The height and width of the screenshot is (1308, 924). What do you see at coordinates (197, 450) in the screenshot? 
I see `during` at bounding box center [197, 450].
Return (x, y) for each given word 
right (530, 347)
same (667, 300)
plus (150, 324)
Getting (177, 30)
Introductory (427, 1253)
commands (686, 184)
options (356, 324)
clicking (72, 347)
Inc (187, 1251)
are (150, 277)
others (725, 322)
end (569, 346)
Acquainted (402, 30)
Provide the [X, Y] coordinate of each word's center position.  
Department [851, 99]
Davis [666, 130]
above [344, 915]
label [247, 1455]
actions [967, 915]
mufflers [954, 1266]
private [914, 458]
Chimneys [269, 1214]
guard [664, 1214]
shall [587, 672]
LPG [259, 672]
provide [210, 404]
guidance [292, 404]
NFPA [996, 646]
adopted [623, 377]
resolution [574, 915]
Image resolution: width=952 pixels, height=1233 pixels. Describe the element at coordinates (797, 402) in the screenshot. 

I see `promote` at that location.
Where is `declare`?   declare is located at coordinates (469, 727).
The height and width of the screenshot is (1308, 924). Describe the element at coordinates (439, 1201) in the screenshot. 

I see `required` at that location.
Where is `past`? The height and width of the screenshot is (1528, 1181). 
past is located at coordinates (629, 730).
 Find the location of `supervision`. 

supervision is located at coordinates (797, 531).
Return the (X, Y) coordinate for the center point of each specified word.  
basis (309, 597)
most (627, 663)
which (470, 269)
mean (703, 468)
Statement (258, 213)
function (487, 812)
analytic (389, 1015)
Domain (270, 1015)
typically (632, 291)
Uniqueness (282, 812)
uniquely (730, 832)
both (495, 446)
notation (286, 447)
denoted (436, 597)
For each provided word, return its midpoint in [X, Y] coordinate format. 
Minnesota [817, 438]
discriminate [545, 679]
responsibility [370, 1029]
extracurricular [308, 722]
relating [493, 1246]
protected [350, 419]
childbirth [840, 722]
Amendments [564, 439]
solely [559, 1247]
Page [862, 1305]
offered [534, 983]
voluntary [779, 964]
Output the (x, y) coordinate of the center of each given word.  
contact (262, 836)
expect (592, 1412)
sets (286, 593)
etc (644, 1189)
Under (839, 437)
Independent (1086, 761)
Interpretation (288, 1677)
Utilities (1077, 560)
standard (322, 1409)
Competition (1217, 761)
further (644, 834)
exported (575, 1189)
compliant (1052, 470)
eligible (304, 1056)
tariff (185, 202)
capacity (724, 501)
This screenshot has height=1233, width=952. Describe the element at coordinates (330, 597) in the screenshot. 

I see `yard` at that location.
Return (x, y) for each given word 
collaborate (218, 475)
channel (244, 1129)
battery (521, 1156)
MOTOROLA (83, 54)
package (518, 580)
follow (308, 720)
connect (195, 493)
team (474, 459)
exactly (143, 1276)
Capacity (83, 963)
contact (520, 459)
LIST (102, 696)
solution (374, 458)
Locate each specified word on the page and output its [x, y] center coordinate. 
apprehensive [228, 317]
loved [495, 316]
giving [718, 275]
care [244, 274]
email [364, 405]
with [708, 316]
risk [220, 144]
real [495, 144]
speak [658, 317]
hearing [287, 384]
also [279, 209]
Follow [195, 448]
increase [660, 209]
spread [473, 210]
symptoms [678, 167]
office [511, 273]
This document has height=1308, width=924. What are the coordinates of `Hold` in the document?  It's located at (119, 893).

Short exercise:
Write out every one of the records above word for word, keeping their original order and line breaks.

Reply:
The height and width of the screenshot is (1308, 924). What do you see at coordinates (197, 450) in the screenshot? 
I see `during` at bounding box center [197, 450].
Return (x, y) for each given word 
right (530, 347)
same (667, 300)
plus (150, 324)
Getting (177, 30)
Introductory (427, 1253)
commands (686, 184)
options (356, 324)
clicking (72, 347)
Inc (187, 1251)
are (150, 277)
others (725, 322)
end (569, 346)
Acquainted (402, 30)
Provide the [X, Y] coordinate of each word's center position.  
Department [851, 99]
Davis [666, 130]
above [344, 915]
label [247, 1455]
actions [967, 915]
mufflers [954, 1266]
private [914, 458]
Chimneys [269, 1214]
guard [664, 1214]
shall [587, 672]
LPG [259, 672]
provide [210, 404]
guidance [292, 404]
NFPA [996, 646]
adopted [623, 377]
resolution [574, 915]
Image resolution: width=952 pixels, height=1233 pixels. Describe the element at coordinates (797, 402) in the screenshot. 

I see `promote` at that location.
Where is `declare`?   declare is located at coordinates (469, 727).
The height and width of the screenshot is (1308, 924). Describe the element at coordinates (439, 1201) in the screenshot. 

I see `required` at that location.
Where is `past`? The height and width of the screenshot is (1528, 1181). 
past is located at coordinates (629, 730).
 Find the location of `supervision`. 

supervision is located at coordinates (797, 531).
Return the (X, Y) coordinate for the center point of each specified word.  
basis (309, 597)
most (627, 663)
which (470, 269)
mean (703, 468)
Statement (258, 213)
function (487, 812)
analytic (389, 1015)
Domain (270, 1015)
typically (632, 291)
Uniqueness (282, 812)
uniquely (730, 832)
both (495, 446)
notation (286, 447)
denoted (436, 597)
For each provided word, return its midpoint in [X, Y] coordinate format. 
Minnesota [817, 438]
discriminate [545, 679]
responsibility [370, 1029]
extracurricular [308, 722]
relating [493, 1246]
protected [350, 419]
childbirth [840, 722]
Amendments [564, 439]
solely [559, 1247]
Page [862, 1305]
offered [534, 983]
voluntary [779, 964]
Output the (x, y) coordinate of the center of each given word.  
contact (262, 836)
expect (592, 1412)
sets (286, 593)
etc (644, 1189)
Under (839, 437)
Independent (1086, 761)
Interpretation (288, 1677)
Utilities (1077, 560)
standard (322, 1409)
Competition (1217, 761)
further (644, 834)
exported (575, 1189)
compliant (1052, 470)
eligible (304, 1056)
tariff (185, 202)
capacity (724, 501)
This screenshot has height=1233, width=952. Describe the element at coordinates (330, 597) in the screenshot. 

I see `yard` at that location.
Return (x, y) for each given word 
collaborate (218, 475)
channel (244, 1129)
battery (521, 1156)
MOTOROLA (83, 54)
package (518, 580)
follow (308, 720)
connect (195, 493)
team (474, 459)
exactly (143, 1276)
Capacity (83, 963)
contact (520, 459)
LIST (102, 696)
solution (374, 458)
Locate each specified word on the page and output its [x, y] center coordinate. 
apprehensive [228, 317]
loved [495, 316]
giving [718, 275]
care [244, 274]
email [364, 405]
with [708, 316]
risk [220, 144]
real [495, 144]
speak [658, 317]
hearing [287, 384]
also [279, 209]
Follow [195, 448]
increase [660, 209]
spread [473, 210]
symptoms [678, 167]
office [511, 273]
This document has height=1308, width=924. What are the coordinates of `Hold` in the document?  It's located at (119, 893).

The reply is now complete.